- **TASK GOAL**
Copy the lines from the start of the records through the line containing "Action: point(162,59)", that line included, as a numbered list, skipping any blank lines.

## START DATASET CONTENT

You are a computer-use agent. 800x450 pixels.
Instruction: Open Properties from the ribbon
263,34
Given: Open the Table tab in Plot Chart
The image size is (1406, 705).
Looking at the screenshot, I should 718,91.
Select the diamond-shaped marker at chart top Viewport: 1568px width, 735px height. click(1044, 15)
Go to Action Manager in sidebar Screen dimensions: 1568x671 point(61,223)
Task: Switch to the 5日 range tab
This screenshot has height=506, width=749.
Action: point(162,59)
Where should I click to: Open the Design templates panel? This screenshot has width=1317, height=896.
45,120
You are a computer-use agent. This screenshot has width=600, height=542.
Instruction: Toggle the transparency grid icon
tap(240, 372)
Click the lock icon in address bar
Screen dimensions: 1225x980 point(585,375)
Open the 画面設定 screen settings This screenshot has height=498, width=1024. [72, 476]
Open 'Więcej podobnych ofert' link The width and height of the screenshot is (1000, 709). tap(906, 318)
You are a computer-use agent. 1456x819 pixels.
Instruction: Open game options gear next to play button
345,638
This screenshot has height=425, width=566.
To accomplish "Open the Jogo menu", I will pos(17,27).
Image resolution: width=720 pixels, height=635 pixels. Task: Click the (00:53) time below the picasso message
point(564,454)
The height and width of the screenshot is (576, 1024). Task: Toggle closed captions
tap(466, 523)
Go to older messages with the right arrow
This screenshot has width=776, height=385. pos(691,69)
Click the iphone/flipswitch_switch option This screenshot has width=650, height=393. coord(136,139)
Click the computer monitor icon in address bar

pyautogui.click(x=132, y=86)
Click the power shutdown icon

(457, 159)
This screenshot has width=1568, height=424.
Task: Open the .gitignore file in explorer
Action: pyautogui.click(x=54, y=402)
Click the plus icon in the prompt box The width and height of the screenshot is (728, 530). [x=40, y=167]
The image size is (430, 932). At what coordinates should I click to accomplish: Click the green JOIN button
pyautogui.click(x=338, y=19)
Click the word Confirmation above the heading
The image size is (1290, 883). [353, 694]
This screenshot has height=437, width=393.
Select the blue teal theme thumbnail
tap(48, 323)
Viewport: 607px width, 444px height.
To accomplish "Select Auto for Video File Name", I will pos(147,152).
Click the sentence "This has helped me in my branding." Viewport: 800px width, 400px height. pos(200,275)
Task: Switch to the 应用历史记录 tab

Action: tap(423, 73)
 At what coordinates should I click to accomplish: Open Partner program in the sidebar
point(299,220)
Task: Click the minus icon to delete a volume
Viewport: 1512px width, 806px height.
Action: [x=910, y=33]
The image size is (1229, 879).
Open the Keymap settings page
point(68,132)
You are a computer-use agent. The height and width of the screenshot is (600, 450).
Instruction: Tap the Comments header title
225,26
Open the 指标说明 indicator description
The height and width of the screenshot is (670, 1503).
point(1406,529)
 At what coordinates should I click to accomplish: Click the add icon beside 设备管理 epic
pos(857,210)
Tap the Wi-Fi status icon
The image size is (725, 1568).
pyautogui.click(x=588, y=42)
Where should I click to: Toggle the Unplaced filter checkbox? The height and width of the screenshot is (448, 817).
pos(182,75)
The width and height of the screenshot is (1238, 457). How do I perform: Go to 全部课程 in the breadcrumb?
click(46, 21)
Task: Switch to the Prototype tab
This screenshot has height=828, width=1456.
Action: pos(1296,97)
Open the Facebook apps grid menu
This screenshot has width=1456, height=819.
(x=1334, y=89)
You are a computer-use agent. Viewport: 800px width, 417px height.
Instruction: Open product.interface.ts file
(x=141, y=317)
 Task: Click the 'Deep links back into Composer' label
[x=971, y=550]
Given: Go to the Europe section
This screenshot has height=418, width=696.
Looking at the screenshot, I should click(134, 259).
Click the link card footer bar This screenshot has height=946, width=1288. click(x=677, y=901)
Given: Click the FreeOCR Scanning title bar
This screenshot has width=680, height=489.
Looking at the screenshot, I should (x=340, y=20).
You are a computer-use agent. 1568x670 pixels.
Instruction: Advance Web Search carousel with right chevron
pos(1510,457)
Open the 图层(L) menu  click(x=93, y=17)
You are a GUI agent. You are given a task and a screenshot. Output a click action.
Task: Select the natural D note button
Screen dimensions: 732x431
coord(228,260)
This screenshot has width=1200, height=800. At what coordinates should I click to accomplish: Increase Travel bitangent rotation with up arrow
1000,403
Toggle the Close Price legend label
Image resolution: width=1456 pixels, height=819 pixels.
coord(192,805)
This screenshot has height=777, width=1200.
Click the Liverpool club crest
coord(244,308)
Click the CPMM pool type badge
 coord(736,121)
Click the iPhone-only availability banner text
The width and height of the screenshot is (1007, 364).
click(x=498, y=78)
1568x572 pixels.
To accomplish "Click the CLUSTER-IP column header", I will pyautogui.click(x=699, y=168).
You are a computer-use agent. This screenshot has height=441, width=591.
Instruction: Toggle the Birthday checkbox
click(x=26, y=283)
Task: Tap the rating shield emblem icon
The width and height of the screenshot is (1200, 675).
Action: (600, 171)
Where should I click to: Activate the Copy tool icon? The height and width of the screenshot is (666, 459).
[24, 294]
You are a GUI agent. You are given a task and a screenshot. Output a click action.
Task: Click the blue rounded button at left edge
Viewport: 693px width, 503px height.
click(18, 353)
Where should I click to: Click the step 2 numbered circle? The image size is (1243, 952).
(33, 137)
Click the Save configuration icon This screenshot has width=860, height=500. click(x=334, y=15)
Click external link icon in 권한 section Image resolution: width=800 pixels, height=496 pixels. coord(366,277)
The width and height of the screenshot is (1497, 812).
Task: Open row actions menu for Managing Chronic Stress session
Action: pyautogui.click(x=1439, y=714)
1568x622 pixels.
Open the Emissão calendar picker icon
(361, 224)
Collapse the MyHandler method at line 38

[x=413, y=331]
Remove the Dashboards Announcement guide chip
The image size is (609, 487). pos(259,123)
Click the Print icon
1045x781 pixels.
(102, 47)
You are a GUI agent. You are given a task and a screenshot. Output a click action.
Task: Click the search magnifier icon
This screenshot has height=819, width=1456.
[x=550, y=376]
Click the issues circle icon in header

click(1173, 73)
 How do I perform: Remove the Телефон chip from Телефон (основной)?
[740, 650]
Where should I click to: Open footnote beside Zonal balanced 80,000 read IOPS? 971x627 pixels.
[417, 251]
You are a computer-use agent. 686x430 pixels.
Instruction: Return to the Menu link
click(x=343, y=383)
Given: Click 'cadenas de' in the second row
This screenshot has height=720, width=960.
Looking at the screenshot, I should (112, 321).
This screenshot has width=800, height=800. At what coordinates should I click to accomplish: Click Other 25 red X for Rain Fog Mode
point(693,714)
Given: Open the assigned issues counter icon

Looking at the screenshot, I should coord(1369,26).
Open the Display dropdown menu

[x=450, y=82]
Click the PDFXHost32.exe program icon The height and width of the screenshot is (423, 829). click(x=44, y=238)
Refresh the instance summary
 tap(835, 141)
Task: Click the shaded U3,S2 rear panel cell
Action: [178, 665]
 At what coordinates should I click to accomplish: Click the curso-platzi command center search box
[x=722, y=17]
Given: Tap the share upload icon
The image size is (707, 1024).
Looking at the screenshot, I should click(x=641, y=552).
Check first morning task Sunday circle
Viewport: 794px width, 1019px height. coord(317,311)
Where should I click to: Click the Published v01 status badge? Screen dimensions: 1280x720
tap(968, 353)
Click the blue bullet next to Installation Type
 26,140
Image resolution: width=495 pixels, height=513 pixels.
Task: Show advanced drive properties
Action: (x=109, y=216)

## END DATASET CONTENT

- **SOLUTION TO THIS TASK**
1. You are a computer-use agent. 800x450 pixels.
2. Instruction: Open Properties from the ribbon
3. 263,34
4. Given: Open the Table tab in Plot Chart
5. The image size is (1406, 705).
6. Looking at the screenshot, I should 718,91.
7. Select the diamond-shaped marker at chart top Viewport: 1568px width, 735px height. click(1044, 15)
8. Go to Action Manager in sidebar Screen dimensions: 1568x671 point(61,223)
9. Task: Switch to the 5日 range tab
10. This screenshot has height=506, width=749.
11. Action: point(162,59)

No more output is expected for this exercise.